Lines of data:
———
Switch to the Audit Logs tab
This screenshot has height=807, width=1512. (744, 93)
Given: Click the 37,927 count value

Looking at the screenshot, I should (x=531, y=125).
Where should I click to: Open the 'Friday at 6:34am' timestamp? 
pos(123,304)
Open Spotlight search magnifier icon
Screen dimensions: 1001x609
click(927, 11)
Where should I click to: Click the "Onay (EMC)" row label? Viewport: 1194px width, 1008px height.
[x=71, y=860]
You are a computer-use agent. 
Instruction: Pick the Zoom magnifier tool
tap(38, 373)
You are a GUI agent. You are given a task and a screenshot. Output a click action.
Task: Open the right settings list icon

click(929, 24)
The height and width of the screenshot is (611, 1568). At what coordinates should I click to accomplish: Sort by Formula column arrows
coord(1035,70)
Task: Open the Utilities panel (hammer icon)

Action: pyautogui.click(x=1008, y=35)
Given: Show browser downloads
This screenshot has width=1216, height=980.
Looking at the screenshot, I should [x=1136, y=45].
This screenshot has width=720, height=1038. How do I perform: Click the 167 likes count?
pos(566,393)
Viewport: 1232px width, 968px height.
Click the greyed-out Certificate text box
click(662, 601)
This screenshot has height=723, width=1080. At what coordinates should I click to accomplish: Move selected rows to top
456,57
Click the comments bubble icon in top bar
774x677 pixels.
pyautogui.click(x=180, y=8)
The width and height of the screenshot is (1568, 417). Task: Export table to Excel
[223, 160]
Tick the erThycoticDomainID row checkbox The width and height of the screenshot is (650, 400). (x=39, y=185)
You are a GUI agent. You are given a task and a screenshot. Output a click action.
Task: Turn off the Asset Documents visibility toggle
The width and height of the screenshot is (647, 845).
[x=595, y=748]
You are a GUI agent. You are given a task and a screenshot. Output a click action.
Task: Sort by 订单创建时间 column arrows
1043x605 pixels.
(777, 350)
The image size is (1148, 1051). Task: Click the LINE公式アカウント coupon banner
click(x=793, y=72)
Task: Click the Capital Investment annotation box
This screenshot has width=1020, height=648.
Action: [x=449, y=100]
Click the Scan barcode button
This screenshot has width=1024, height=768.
———
Exercise requirements
Replace "Audit Logs" with "Access Logs" in the data, from the first line through the line containing "[x=71, y=860]", including both of those lines. Return only those lines, with nothing else changed.

Finished task
Switch to the Access Logs tab
This screenshot has height=807, width=1512. (744, 93)
Given: Click the 37,927 count value

Looking at the screenshot, I should (x=531, y=125).
Where should I click to: Open the 'Friday at 6:34am' timestamp? 
pos(123,304)
Open Spotlight search magnifier icon
Screen dimensions: 1001x609
click(927, 11)
Where should I click to: Click the "Onay (EMC)" row label? Viewport: 1194px width, 1008px height.
[x=71, y=860]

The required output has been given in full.